== Data for this exercise
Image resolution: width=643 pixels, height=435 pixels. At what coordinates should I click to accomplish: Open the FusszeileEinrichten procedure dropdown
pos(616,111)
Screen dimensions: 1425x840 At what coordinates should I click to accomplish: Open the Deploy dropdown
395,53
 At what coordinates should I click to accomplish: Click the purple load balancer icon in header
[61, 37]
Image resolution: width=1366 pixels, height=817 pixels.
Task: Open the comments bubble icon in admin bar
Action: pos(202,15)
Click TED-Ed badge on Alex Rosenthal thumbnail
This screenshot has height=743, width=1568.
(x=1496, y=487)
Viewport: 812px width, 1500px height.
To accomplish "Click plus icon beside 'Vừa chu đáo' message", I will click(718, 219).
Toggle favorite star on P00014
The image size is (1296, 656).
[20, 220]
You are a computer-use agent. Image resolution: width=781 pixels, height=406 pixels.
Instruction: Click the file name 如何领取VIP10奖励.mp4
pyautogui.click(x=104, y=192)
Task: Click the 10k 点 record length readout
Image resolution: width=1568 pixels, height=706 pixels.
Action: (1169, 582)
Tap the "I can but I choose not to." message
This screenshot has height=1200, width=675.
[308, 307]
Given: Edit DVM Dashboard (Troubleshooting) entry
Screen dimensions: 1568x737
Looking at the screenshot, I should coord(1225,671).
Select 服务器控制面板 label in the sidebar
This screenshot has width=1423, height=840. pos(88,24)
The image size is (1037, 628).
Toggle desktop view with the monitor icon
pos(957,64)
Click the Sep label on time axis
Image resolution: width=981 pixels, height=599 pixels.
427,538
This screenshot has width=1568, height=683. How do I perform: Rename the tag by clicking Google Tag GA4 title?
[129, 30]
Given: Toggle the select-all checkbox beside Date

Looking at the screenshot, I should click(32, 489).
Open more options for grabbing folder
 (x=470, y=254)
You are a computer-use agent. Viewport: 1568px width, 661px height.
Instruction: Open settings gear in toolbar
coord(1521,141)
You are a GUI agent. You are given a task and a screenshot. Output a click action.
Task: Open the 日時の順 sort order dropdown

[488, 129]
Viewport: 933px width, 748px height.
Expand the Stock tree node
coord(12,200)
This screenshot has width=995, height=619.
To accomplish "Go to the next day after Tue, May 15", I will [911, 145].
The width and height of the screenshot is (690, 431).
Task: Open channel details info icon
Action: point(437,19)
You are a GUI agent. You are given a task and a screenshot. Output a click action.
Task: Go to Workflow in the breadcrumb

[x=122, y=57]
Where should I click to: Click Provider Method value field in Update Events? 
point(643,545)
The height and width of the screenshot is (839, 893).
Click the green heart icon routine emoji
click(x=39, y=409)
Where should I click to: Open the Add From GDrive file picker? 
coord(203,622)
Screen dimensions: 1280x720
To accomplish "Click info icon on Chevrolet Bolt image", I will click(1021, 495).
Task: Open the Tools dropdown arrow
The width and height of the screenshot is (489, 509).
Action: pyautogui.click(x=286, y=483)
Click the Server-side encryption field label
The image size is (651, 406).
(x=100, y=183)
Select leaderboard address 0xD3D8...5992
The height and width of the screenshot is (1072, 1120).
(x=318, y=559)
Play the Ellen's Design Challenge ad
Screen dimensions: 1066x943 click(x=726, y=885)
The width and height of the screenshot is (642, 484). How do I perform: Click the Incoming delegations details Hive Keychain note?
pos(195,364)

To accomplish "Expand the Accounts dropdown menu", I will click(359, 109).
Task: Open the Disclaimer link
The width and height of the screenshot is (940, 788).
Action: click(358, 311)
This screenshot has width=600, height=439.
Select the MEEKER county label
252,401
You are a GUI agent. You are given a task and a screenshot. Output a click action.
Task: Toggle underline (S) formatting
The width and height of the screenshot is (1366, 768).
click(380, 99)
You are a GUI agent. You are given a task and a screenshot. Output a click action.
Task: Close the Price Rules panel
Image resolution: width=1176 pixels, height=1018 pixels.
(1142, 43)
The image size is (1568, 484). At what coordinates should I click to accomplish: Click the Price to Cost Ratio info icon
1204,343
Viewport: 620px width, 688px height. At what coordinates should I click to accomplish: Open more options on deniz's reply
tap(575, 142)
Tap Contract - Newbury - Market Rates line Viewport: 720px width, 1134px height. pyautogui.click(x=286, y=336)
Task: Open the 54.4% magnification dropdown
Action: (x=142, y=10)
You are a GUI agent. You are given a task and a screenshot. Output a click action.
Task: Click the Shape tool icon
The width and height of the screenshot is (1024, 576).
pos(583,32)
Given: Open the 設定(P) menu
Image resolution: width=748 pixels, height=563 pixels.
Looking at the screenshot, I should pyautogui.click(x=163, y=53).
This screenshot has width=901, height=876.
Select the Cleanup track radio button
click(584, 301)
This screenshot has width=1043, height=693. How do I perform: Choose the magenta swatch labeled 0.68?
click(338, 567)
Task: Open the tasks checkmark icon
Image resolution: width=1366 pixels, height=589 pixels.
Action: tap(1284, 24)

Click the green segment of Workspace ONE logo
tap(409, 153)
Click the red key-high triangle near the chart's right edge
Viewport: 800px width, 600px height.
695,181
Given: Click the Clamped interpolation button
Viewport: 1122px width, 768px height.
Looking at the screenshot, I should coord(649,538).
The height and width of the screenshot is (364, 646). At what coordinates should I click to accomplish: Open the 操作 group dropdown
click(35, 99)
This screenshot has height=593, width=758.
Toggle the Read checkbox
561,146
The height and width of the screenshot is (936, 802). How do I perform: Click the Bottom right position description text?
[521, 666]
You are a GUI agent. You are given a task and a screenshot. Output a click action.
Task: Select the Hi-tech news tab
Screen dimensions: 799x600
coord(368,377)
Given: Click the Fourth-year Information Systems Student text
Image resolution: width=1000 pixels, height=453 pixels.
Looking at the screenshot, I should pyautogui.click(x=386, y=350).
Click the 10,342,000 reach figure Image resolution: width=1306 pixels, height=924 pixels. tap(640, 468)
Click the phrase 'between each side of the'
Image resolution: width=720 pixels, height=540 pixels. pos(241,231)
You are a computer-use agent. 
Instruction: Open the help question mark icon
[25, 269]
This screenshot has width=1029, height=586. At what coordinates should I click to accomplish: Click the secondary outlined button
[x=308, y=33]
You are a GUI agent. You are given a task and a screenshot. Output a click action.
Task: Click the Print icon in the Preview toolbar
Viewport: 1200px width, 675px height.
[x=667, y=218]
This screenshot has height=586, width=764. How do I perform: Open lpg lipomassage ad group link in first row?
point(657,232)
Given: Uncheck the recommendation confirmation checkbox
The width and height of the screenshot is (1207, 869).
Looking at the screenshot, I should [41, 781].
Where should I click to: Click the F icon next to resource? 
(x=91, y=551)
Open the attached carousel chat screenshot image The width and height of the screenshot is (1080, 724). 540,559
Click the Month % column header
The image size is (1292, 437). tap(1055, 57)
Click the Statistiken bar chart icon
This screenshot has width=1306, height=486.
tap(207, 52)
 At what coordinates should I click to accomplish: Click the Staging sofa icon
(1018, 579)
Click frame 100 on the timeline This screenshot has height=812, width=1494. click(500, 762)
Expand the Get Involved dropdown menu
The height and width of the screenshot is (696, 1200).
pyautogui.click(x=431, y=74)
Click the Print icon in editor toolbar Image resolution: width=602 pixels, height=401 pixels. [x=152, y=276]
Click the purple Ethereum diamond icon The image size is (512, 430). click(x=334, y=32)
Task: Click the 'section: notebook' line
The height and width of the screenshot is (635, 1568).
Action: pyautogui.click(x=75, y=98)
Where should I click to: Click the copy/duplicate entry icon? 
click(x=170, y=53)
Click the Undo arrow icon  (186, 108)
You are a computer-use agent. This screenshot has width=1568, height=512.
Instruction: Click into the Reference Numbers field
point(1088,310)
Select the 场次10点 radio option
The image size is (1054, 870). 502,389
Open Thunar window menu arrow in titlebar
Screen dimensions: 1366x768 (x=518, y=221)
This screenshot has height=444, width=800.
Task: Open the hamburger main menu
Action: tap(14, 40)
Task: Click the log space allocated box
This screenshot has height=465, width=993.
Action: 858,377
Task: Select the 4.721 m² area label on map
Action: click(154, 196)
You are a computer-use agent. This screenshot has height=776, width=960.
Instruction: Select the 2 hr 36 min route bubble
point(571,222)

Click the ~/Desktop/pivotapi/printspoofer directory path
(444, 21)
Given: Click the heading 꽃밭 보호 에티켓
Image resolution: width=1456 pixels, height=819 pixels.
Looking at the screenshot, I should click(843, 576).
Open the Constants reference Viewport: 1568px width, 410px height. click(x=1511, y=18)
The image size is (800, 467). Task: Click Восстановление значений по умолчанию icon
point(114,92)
====
• **Task description**: Please return the lines above that run from the line containing "Where should I click to: Open" to the line containing "Click the Server-side encryption field label", inclusive, exactly and with no other lines.

• **Task answer**:
Where should I click to: Open the Add From GDrive file picker? 
coord(203,622)
Screen dimensions: 1280x720
To accomplish "Click info icon on Chevrolet Bolt image", I will click(1021, 495).
Task: Open the Tools dropdown arrow
The width and height of the screenshot is (489, 509).
Action: pyautogui.click(x=286, y=483)
Click the Server-side encryption field label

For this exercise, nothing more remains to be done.